Votre tâche = Poursuivez la rédaction du texte sur Benjamin Fondane à la suite de sa dernière phrase.

Extrait choisi =

******

Portrait de Benjamin Fondane par Man Ray

Portrait de Benjamin Fondane par Man Ray

Benjamin Wechsler (c’est son nom originel) émigre volontairement de Jassy (Moldavie) vers Paris où il arrive en 1923, à l’âge de 25 ans, avec un nom de plume Fundoianu (nom d’un domaine proche du lieu où habitaient ses grands-parents) qu’il francise en « Fondane ». Il a déjà commencé à publier des poèmes  dès l’âge de 14 ans, et a fondé en Roumanie le théâtre Insula avec sa sœur actrice et son beau-frère qui deviendra plus tard le directeur du Théâtre des Champs-Elysées. Il est envoyé en France comme correspondant de la revue roumaine Integral.

Fondane aime la langue française avec violence et consacre à la fin de sa vie deux essais aux poètes Rimbaud et Baudelaire. Fasciné par la capitale française, il dit n’avoir pas écrit un seul poème lors de ses quatre premières années à Paris. L’émigré roumain fréquente les avant-gardes dadas (et a laissé une correspondance avec Tristan Tzara) et surréalistes; mais ces derniers le déçoivent et il demeure proche de surréalistes marginaux comme le photographe Man Ray qui illustre ses ciné-poèmes, le poète Joë Bousquet, et le peintre Victor Brauner, un autre exilé roumain .

******

Données fournies =

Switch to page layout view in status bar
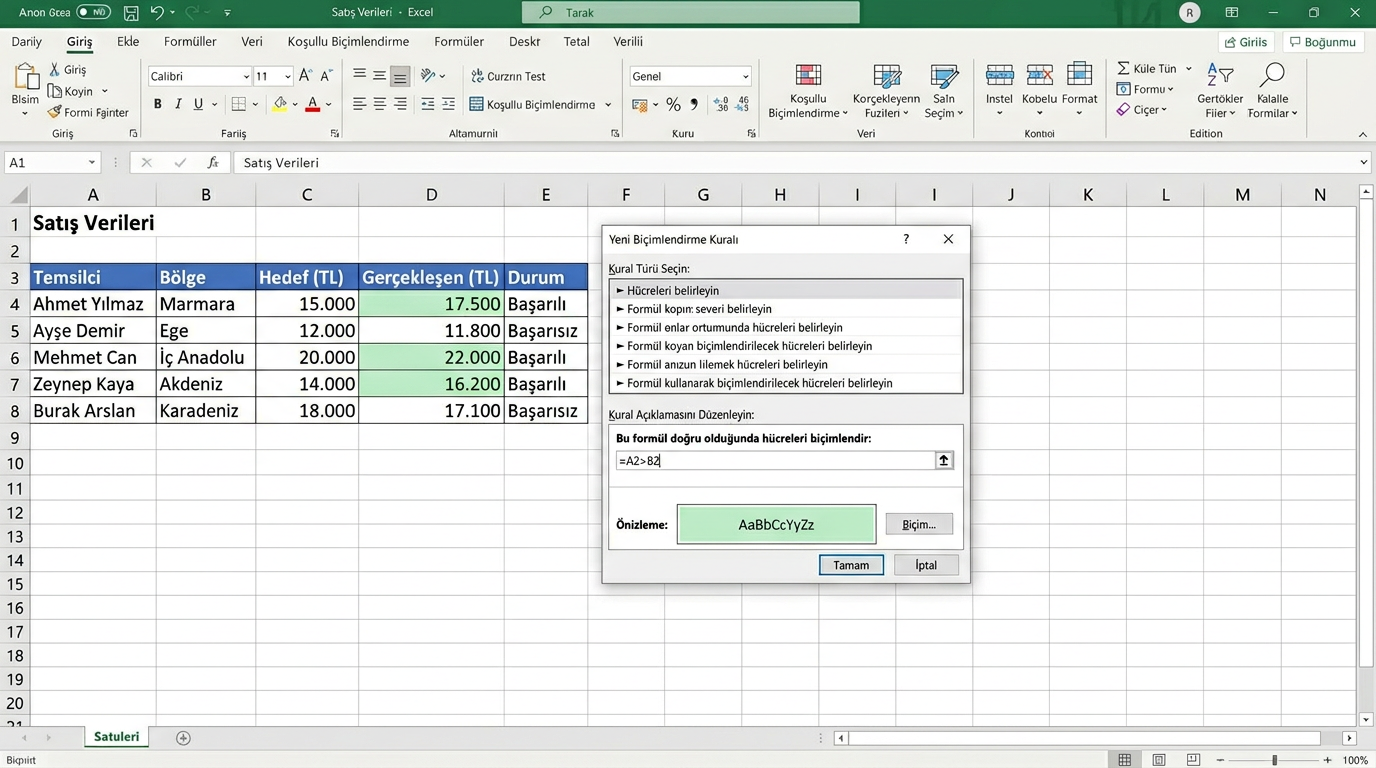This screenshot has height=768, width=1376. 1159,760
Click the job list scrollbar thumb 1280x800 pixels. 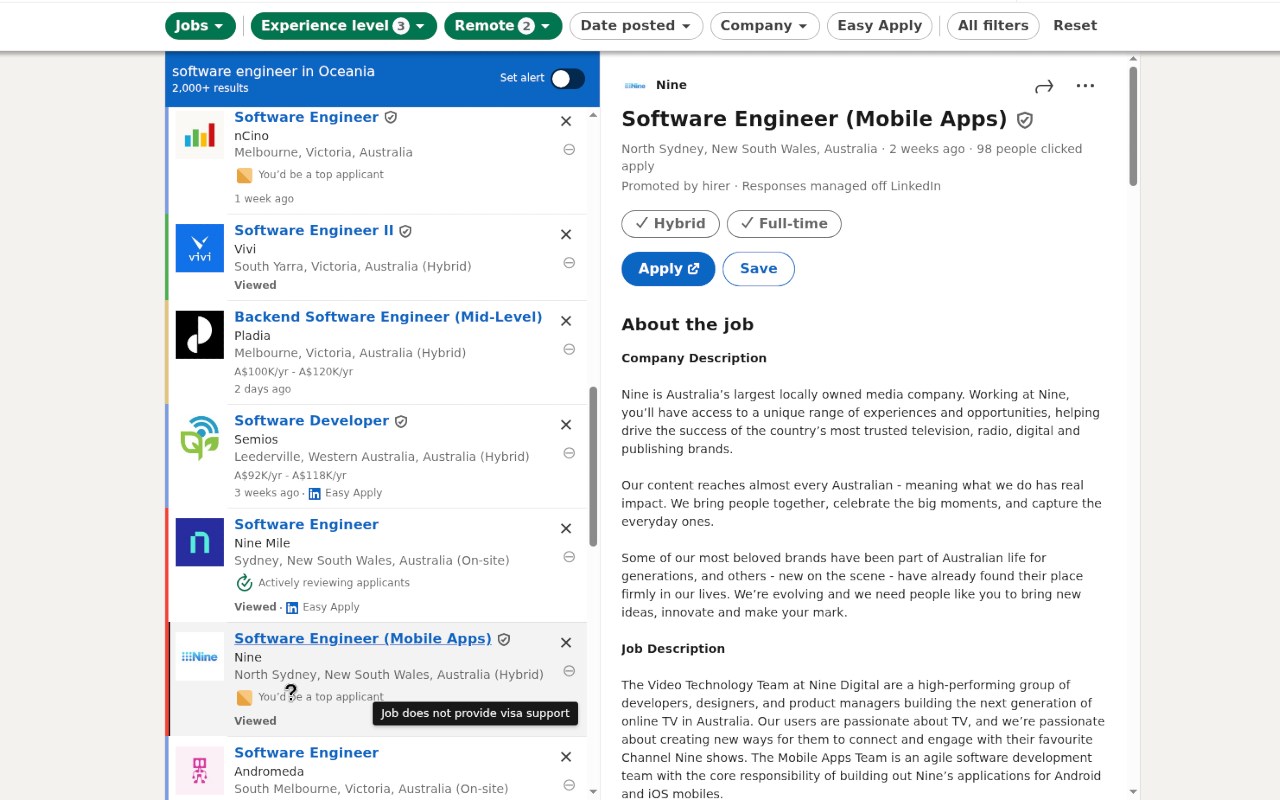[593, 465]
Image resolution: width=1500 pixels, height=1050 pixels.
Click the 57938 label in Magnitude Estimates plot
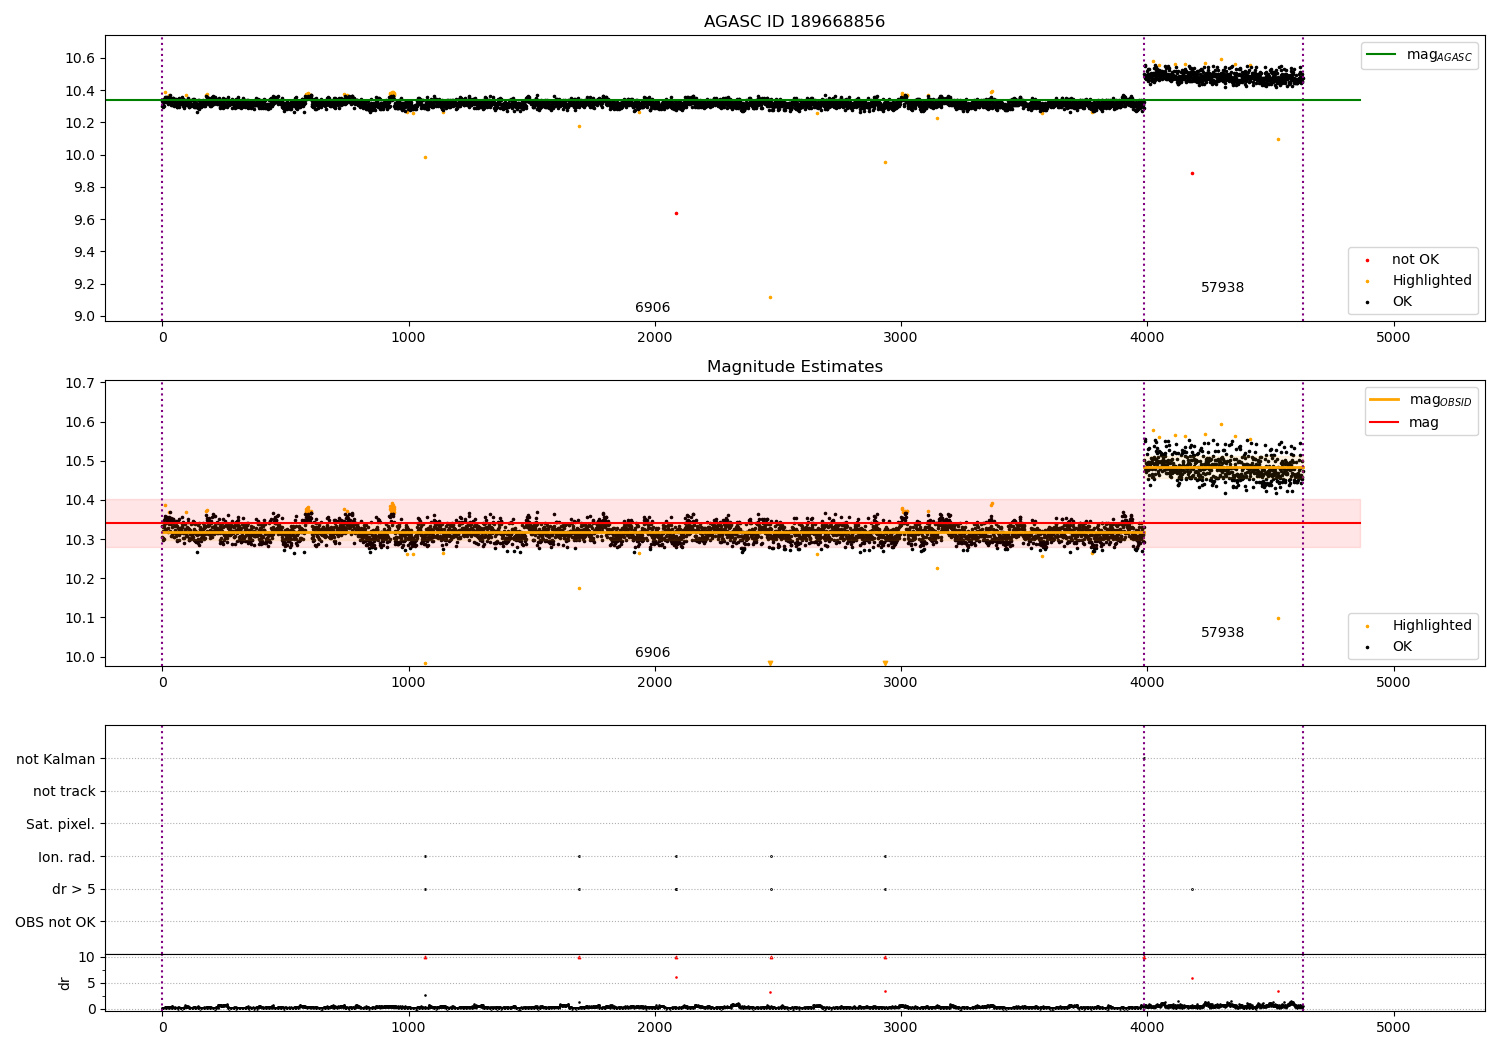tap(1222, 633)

******

Réponse attendue =
On peut découvrir le superbe portrait de Fondane par Brauner à l’epxosition du mémorial :

Touche à tout génial, Benjamin Fondane travaille pour les studios Paramount comme scénariste et participe au film de Kirsanoff  tiré d’un roman de Ramuz : “Rapt”. Lors de son deuxième voyage en Argentine, en 1936, sur une invitation de Victoria Ocampo, il réalise son propre film : “Tararira”.

Si Fondane est aujourd’hui principalement connu comme un poète ayant transposé la figure d’Ulysse à l’errance juive à travers ses recueils”Ulysse” (1933), “Titanic” (1937), “Le mal des fantômes” et “L’exode” (tous deux posthumes), il a aussi été philosophe. En tant que disciple de Léon Chestov, Fondane s’est posé la question omniprésente des dangers de la raison et du “désenchantement du monde”, ce qu’il a évoqué dans ses essais, “L’homme devant l’histoire”, “La conscience malheureuse”, “Le lundi existentiel et le dimanche de l’histoire”, et “Baudelaire ou l’experience du gouffre” où Fondane dévoile la “soudaine vision que (ses) convictions les plus fermes, les plus assurées – étaient sans fondement et qu’il fallait, sans le pouvoir cependant, renoncer à elles, qu’on était soumis à une espèce d’envoûtement et que le monde est inexplicable sans l’hypothèse de cet envoûtement”.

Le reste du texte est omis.